John Thornton jthorn65 at sbcglobal.net
Tue Apr 8 19:49:56 PDT 2008


Jordan Hayes wrote:
>> Traffic calming devices have completely eliminated the cars careening
>> down this street at 60 mph trying to "make up time".
>>
>
> Yes, they've moved on to someone else's street.
>
> It's whack-a-mole, and it's a perfect example of the kind of
> well-intentioned-but-still-wrong thinking that leads to congestion
> pricing. You have to fix the problem -- in this case, a wide
> residential street with not very many stop signs needs to have ... wait
> for it ... sane traffic control. And if people are cutting through
> there because the main roads are congested ... wait for it ... you have
> to fix the congestion! It's usually a combination of left-hand turns,
> lax enforcement of parking restrictions, not enough loading zones,
> poorly timed lights. Fix that and you won't have to worry about people
> cutting through trying to make up time.
>

No it didn't move to "someone else's" street. It went back to the streets that were designed to handle that traffic and move it off of a residential street was that was never designed to be used as a thoroughfare. Now the wide residential street has sane traffic control thanks to the traffic calming devices installed. The problem wasn't really congestion although those streets carry a lot of traffic relative to the total flow in town. This was just people looking for a shortcut as people are wont to do. The perception of congestion is relative. To people used to a small town some of this cities streets seem congested but they aren't really. Even if we assume that real problematic congestion caused people to seek this unsafe shortcut why not install traffic calming devices on residential streets if they work? Should everyone just wait the two years necessary for the city to widen the other thoroughfares before their residential streets are safe again? Enforcement didn't work. The city tried it and it would only temporarily reduce the problem. Everyone know the enforcement will eventually move on to another location but the traffic calming devices are there permanently.

I live in smallish city ~200,000. Traffic is only a problem on one end of town where, through complete lack of any foresight, the worst interchanges imaginable went in around the cities major new retail developments. Easy access to retail spaces and an ability to handle large traffic loads seldom coexist peacefully in the midwest but this is a particularly egregious example even by those standards.


>> Don't lump all traffic calming together.
>>
>
> You said it best:
>
>
>> I'm a big fan of traffic calming if done correctly.
>>
>
> Still waiting for it to be done correctly ...
>
> /jordan

Wait no longer. The one in my neighbourhood was as near to perfect as possible.

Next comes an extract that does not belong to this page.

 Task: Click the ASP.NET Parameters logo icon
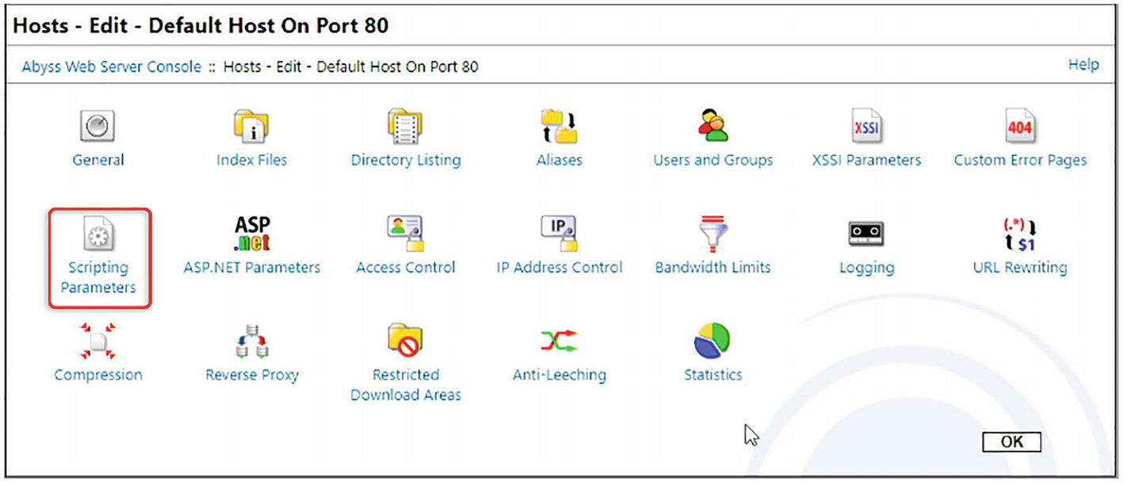(x=251, y=234)
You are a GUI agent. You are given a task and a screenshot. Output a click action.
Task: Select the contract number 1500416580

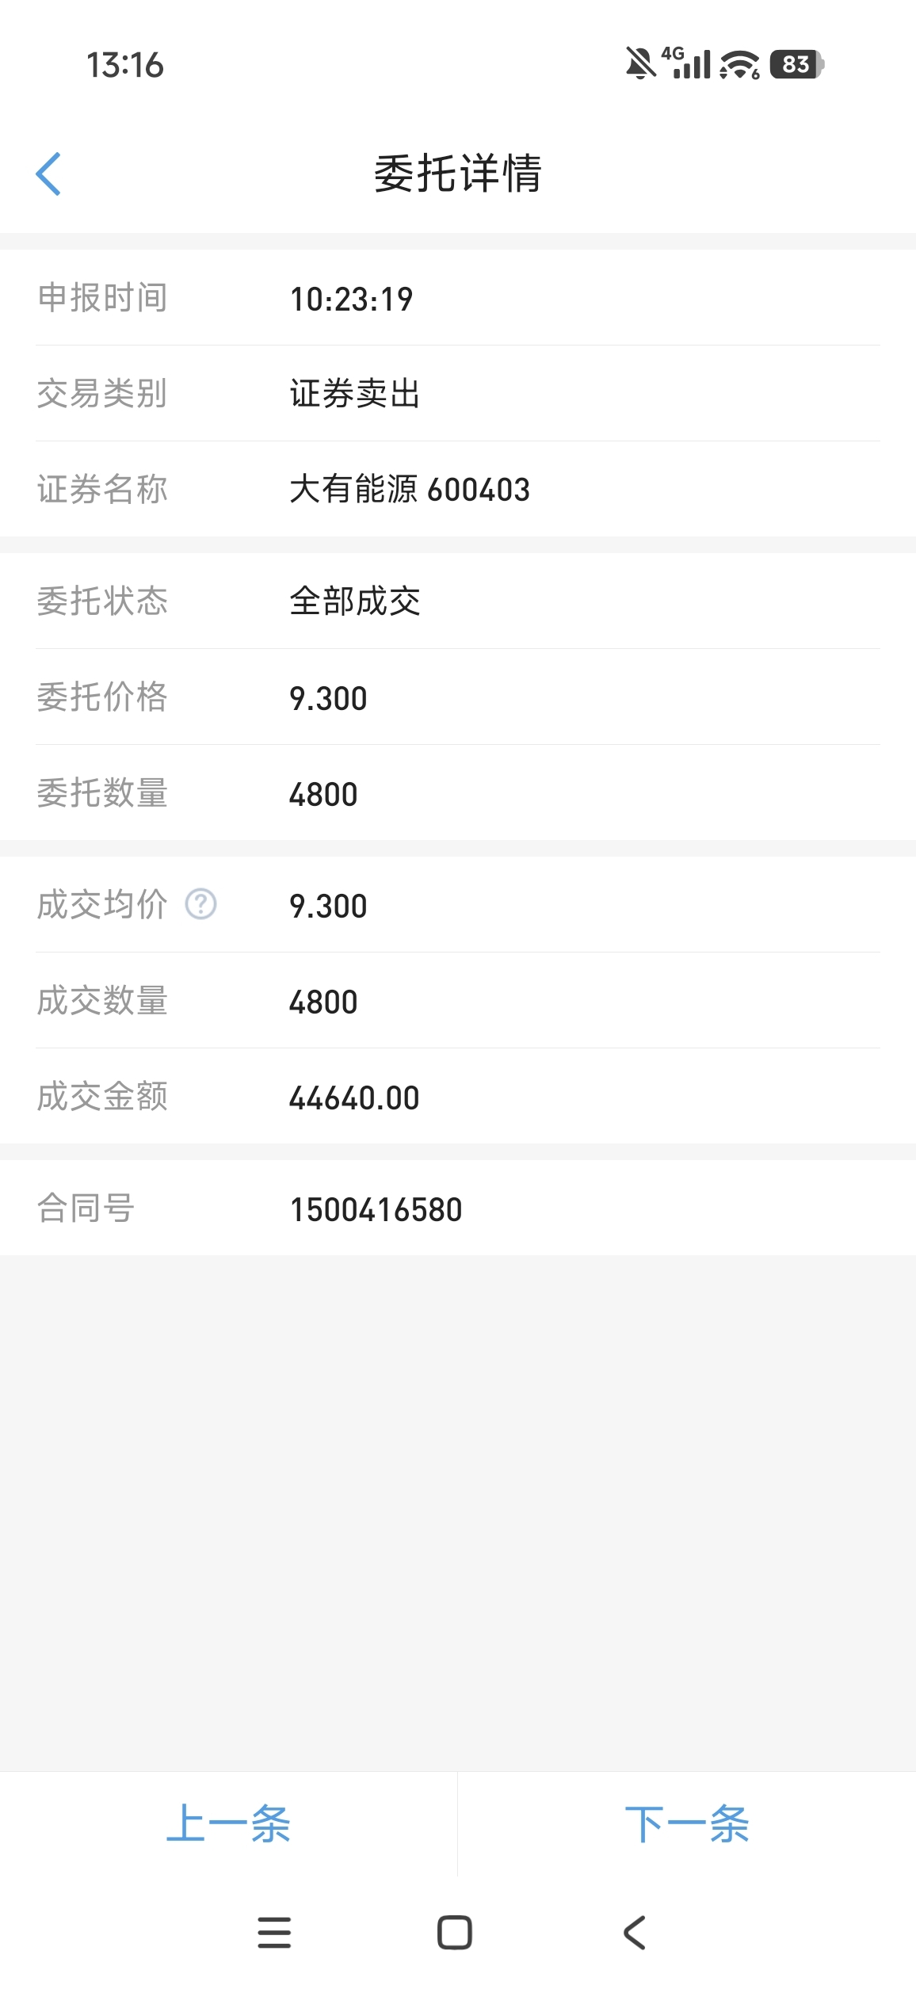pyautogui.click(x=376, y=1209)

People no longer speed through a residential area attempting to bypass the thoroughfares in order to save 2 minutes. You will seldom find me with anything nice to say about my current home but they did get this one right. They've put in horrible one way streets in an attempt to solve congestion problems. They've made a mess of their old central business district. They are generally incompetent because the city won't pay for good planners and the good-ole'-boy network is very strong here. In spite of that the traffic calming in my neighbourhood worked perfectly to do the job intended.